What I want it to do
What I want is something along the lines of:
public class HomeController : Controller
{
private readonly IQueryHandler<SomeQuery, SomeTransport> queryHandler;
public ActionResult Index()
{
var dto = this.queryHandler.Handle(new SomeQuery { /* ... */ });
// Doing something awesome with the data ...
// There is a catch-all in place for unexpected exceptions but
// for ValidationExceptions I want to do essentially the same
// view instantiation but with the model errors attached
return this.View(new HomeViewModel());
}
}
I've been thinking about a special ValidationErrorHandlerAttribute but then I'm losing the context and I can't really return the proper view.
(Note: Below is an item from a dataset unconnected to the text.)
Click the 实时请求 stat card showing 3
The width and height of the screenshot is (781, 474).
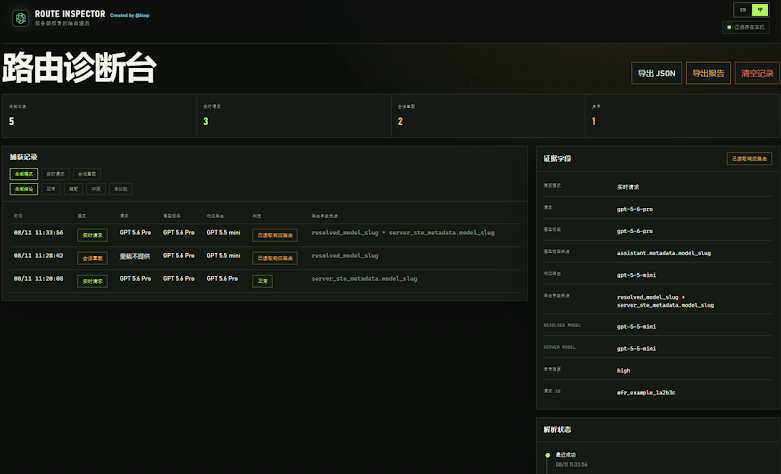[294, 116]
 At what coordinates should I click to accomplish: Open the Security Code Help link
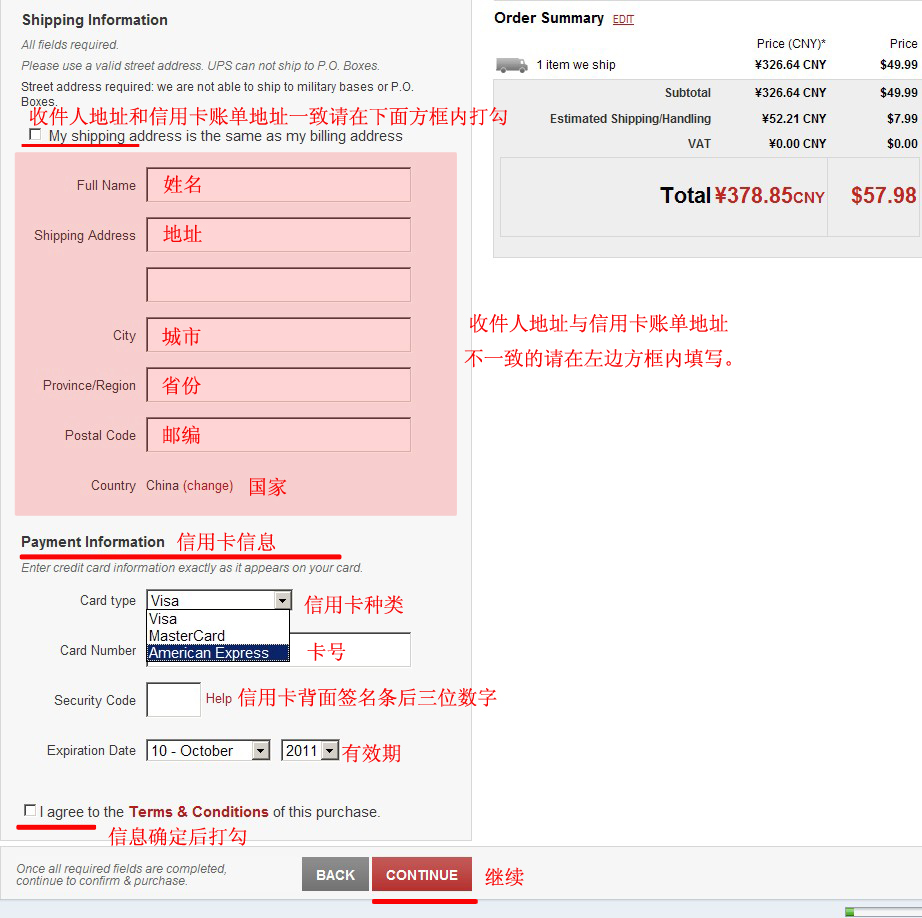click(218, 699)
The same goes with the approach where I just wrap the IQueryHandler<,> with a decorator... I've seen some strange pieces of code that did some string sniffing on the route and then instantiating a new controller and viewmodel via Activator.CreateInstance - that doesn't seem like a good idea.
So I'm wondering whether there is a nice way to do this ... maybe I just don't see the wood from the trees. Thanks!
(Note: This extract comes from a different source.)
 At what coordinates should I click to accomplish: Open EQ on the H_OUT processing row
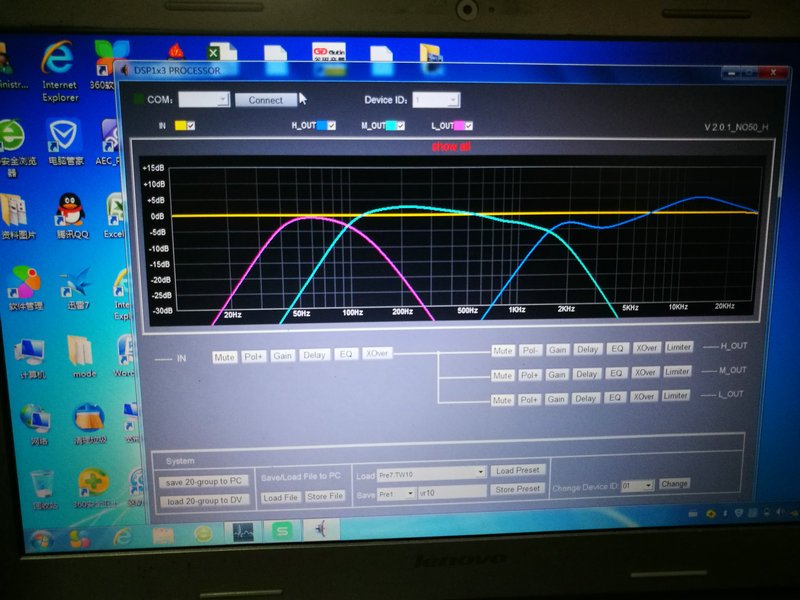(x=616, y=347)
I don't think there's a way to make the action method oblivious to this, since the action method is in control of the returned view model, and in case of a validation exception you need to return a view model with all the actual data (to prevent the user from losing his changes). What you might be able to do however to make this more convenient is add an extension method for executing queries in an action:
public ActionResult Index()
{
var result = this.queryHandler.ValidatedHandle(this.ModelState, new SomeQuery { });
if (result.IsValid) {
return this.View(new HomeViewModel(result.Data));
}
else
{
return this.View(new HomeViewModel());
}
}
The ValidatedHandle extension method could look like this:
public static ValidatedResult<TResult> ValidatedHandle<TQuery, TResult>(
this IQueryHandler<TQuery, TResult> handler,
TQuery query, ModelStateDictionary modelState)
{
try
{
return new ValidatedResult<TResult>.CreateValid(handler.Handle(query));
}
catch (ValidationException ex)
{
modelState.AddModelErrors(ex);
return ValidatedResult<TResult>.Invalid;
}
}
Do note that you should only catch such validation exception if the validation is on data that the user has entered. If you send a query with parameters that are set programmatically, a validation exception simply means a programming error and you should blog up, log the exception and show a friendly error page to the user.